#### [What needs to be done]
Rewrite the records below, replacing "screenshot" with "screen capture" and leaving everything else unchanged. Leave the pictures out of your answer.

◇ ◇ ◇ ◇

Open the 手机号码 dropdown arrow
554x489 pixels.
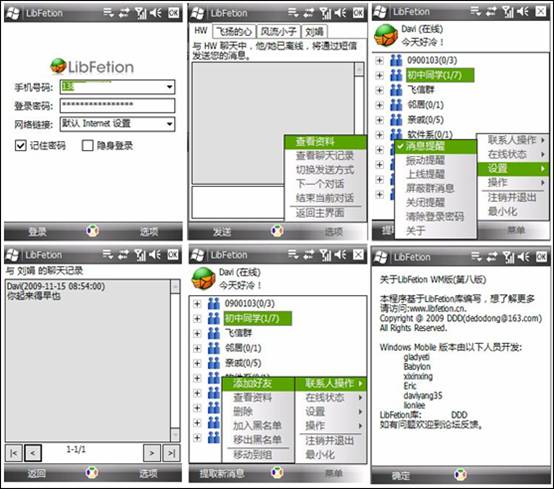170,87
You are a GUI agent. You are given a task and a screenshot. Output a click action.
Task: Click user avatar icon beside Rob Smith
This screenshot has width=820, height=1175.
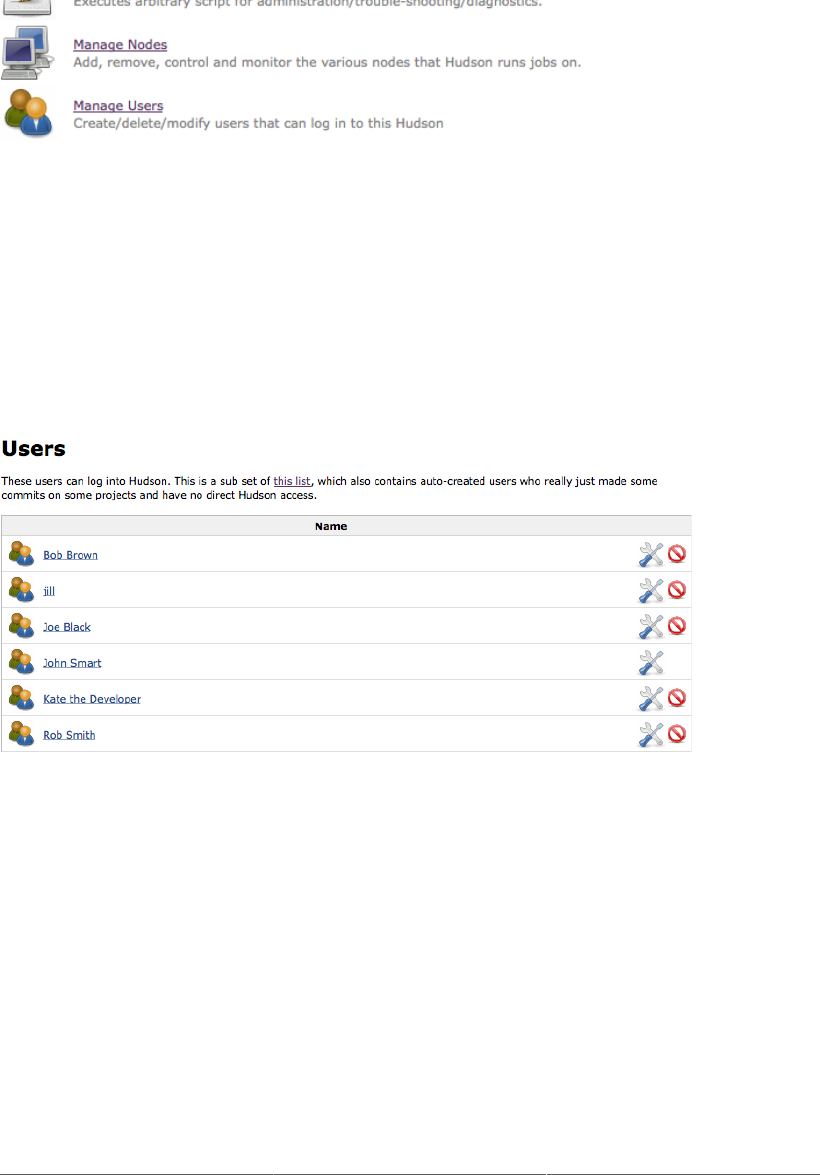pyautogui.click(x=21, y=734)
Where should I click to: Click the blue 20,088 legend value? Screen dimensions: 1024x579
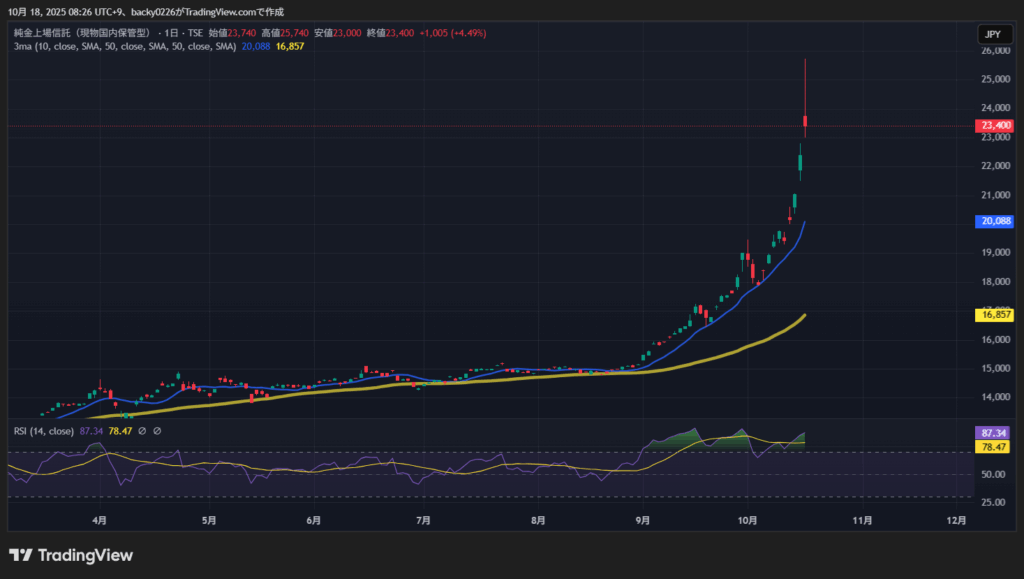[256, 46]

◇ ◇ ◇ ◇

#### [Output of the task]
Open the 手机号码 dropdown arrow
554x489 pixels.
170,87
You are a GUI agent. You are given a task and a screen capture. Output a click action.
Task: Click user avatar icon beside Rob Smith
This screen capture has width=820, height=1175.
pyautogui.click(x=21, y=734)
Where should I click to: Click the blue 20,088 legend value? Screen dimensions: 1024x579
[256, 46]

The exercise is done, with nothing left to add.